Beware of borrowing too much in student loans.
Original Content by Sandra Guy, Updated by The Fastweb Team
June 18, 2018
Too much of a good thing can be bad, as Shakespeare demonstrated, and the axiom is true of student borrowing for college.
Students may believe it is difficult enough worrying about the big exam next week or whom to take to the spring dance. Yet students must stretch themselves and imagine a much greater consequence, years into the future, when they consider how much money to borrow to pay for a higher education.
The first step is to try to avoid borrowing in the first place, experts say. “Students should thoroughly explore scholarships, grants and community service awards before they begin borrowing for college,” said Marianne Ragins, author of Winning Scholarships for College and publisher of ScholarshipWorkshop.com, based in Centreville, Virginia.
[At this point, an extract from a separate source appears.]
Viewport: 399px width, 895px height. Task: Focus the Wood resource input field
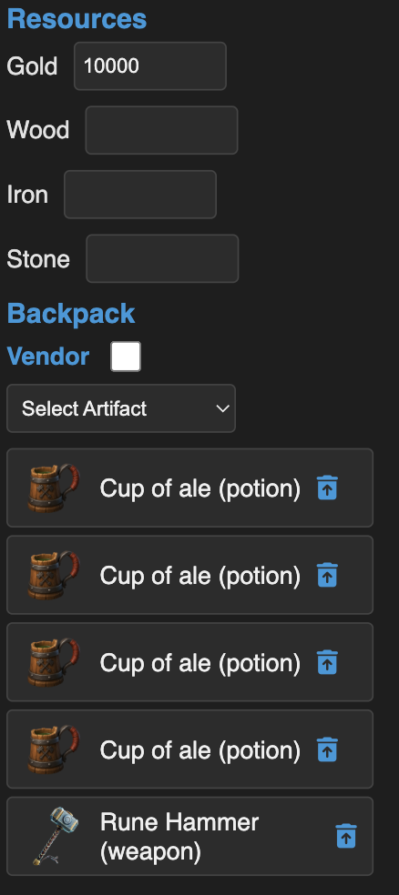tap(162, 130)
The next step is to set up a budget based on the salary you’ll likely make after you graduate from college, Ragins said. Students can check average starting salaries in their field at Salary.com and the U.S. Department of Labor’s Occupational Outlook Handbook.
Most importantly, students must view each dollar they borrow for college as a dollar that they will be unable to spend to buy such essentials as a car, a house, or to start a family, and a dollar that they cannot put into a retirement-savings account.
If there is ever a time for discipline and independence, this is it, experts say. That’s because lenders are in the business of urging students to borrow as much as possible, and won’t warn of the financial consequences.
After students come up with a number for the amount they expect to borrow, they should make sure the loan amount, plus other expected debts such as rent and car payments, do not exceed 33% of their expected future income. Free online calculators are available to help put together a budget and estimate future costs. If college-loan and other debts consume more than a third of future income, look for alternatives.
For example, your budget may look like this:
Budget based on roughly $30,000 net yearly salary:
• Rent – $550
• Debt – $130
• Phone – $45
• Utilities – $100
• Cable/Internet – $20
• Food – $100
• Car/Insurance – $205
• Personal – $240
• Medical – $100
• Savings – $110
TOTAL: $1,600 (take home after taxes)
Students must take into account new laws and policies that make debts nearly impossible to write off. Student loans are no longer easily swept away under today’s tougher bankruptcy laws. The Bankruptcy Abuse Prevention and Consumer Protection Act of 2005 extended non-dischargeable debt to student loans from private lenders, so they cannot be automatically written off. Instead, people seeking bankruptcy protection must prove that they cannot repay a student loan and still maintain a minimally adequate standard of living.
The idea that using credit cards to pay for college will be easier is a delusion with terrible consequences, said Dr. Robert D. Manning, author of Credit Card Nation, Professor and Chair of the Department of Business Administration at Prince Mohammad University in Khobar, Saudi Arabia, and Senior Research Fellow at Institute for Higher Education Law and Governance (IHELG) at the University of Houston Law School. Credit cards carry even higher fees than traditional student loans, leaving the unsuspecting to fall into a situation where it would take their entire lifetimes to pay off a credit-card debt, Manning said. Students who want to attend graduate school or another professional school after college must include those debts in any calculation of their future standard of living, Manning said.
“It forces people to say, ‘If I’m going to graduate with $50,000 of student-loan debt, how am I going to make it on a $40,000 salary?’” he said.